The horn seemed as hard as marble and only the thinnest little shaving came away with each twist of the knife. The horse, too, appeared to appreciate having his sore foot lifted off the ground and gratefully leaned his full weight on my back. He hadn’t been so comfortable all day. I groaned and dug him in the ribs with my elbow and, though it made him change his position for a second, he was soon leaning on again.
The mark was growing fainter and, after a final gouge with the knife, it disappeared altogether. I swore quietly and started on another mark. With my back at breaking point and the sweat trickling into my eyes, I knew that if this one petered out, too, I would have to let the foot go and take a rest. And with Farnon’s eye on me I didn’t want to do that.
Agonisingly, I hacked away and, as the hole deepened, my knees began an uncontrollable trembling. The horse rested happily, his fifteen hundredweight cradled by this thoughtful human. I was wondering how it would look when I finally fell flat on my face when, under the knife blade, I saw a thin spurt of pus followed by a steady trickle.
“There it goes,” the farmer grunted. “He’ll get relief now.”
I enlarged the drainage hole and dropped the foot. It took me a long time to straighten up and when I stepped back, my shirt clung to my back.
“Well done, Herriot.” Farnon took the knife from me and slipped it into his pocket. “It just isn’t funny when the horn is as hard as that.”

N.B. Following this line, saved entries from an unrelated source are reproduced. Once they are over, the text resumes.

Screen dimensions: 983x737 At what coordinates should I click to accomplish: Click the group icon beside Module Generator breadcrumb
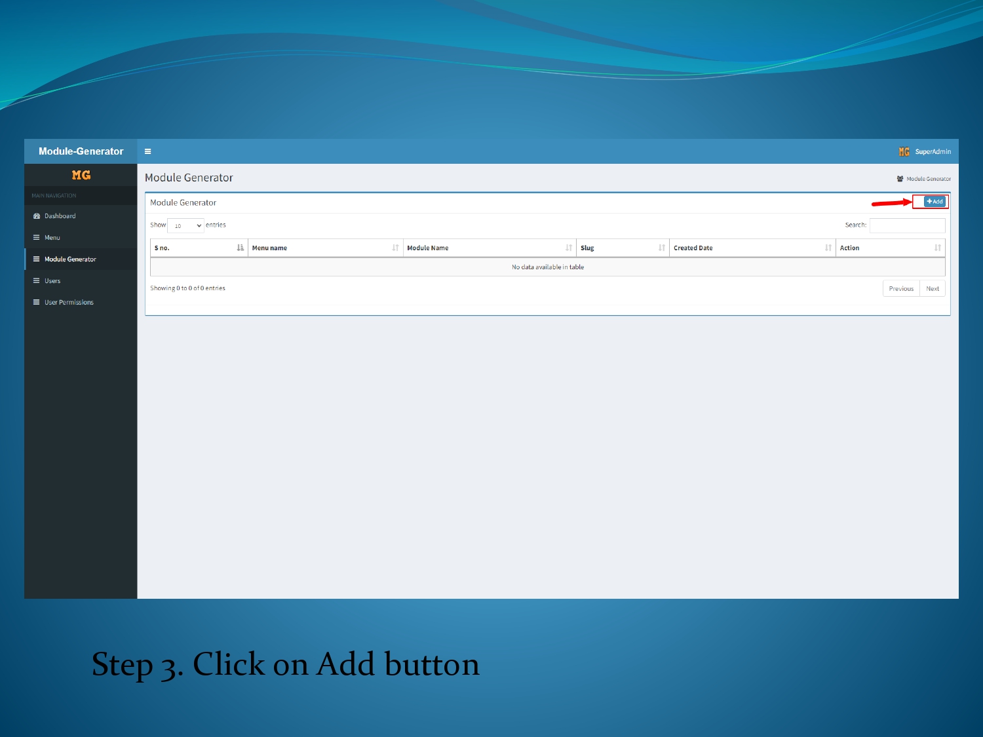pyautogui.click(x=898, y=178)
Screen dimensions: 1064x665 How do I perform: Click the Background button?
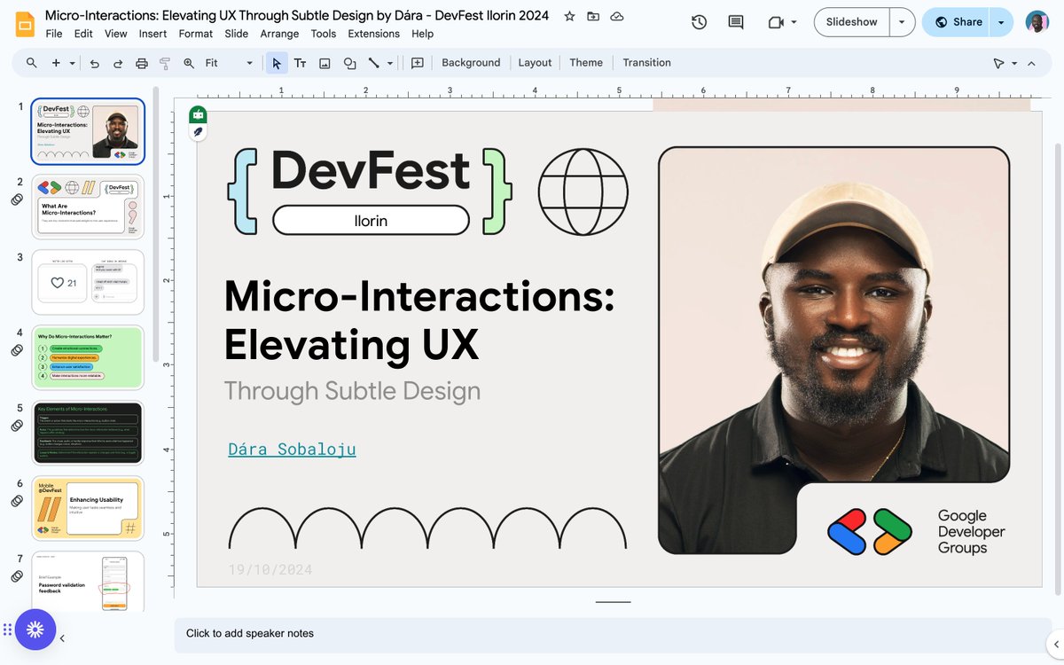click(x=471, y=63)
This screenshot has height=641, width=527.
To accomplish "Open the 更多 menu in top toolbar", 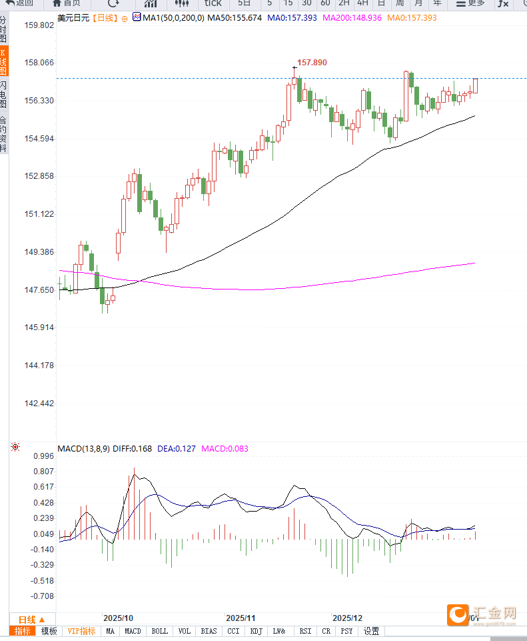I will click(470, 3).
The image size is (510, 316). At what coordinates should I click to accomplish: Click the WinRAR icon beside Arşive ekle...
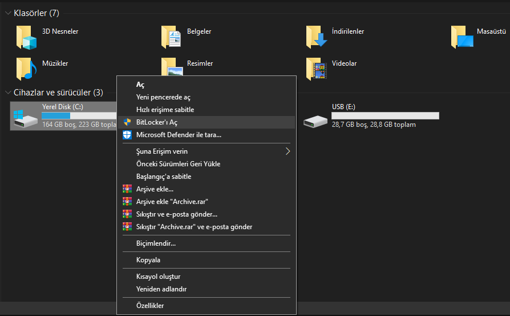pos(127,189)

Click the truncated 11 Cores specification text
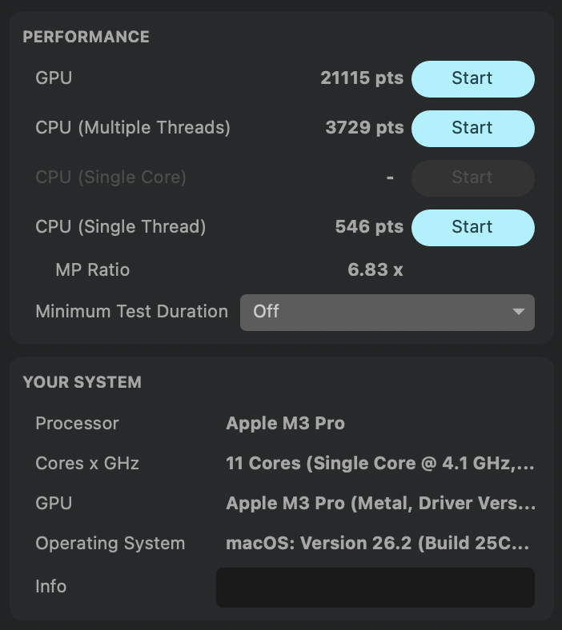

 For some reason that scene got stuck in my head and whenever I am trying to come up with new stories I think of it.  It seems to me that new stories are like those little marks on the horse's hoof.  When you begin working away you are sure that this will be the one but the more you work the less sure you are until finally it comes to nothing.  You have to pick yourself up and start on another mark and dig away at that one and hope that this time you were right.  The more times you dig and find nothing the harder it gets to try again.

 I think I have about four little marks to dig at the moment.  I'll introduce them individually in later posts...

2 comments:

  1. Wow....and I thought this just happened to me. I've got about fifty stories that seemed like a good idea, from simple outlines to full-blown dummies. Sometimes they call out to me at night like a stuffed bear missing an eye or a leg. Well at least if it happens to the genius that wrote Beegu, it gives me hope! Thanks for the inspiration, A.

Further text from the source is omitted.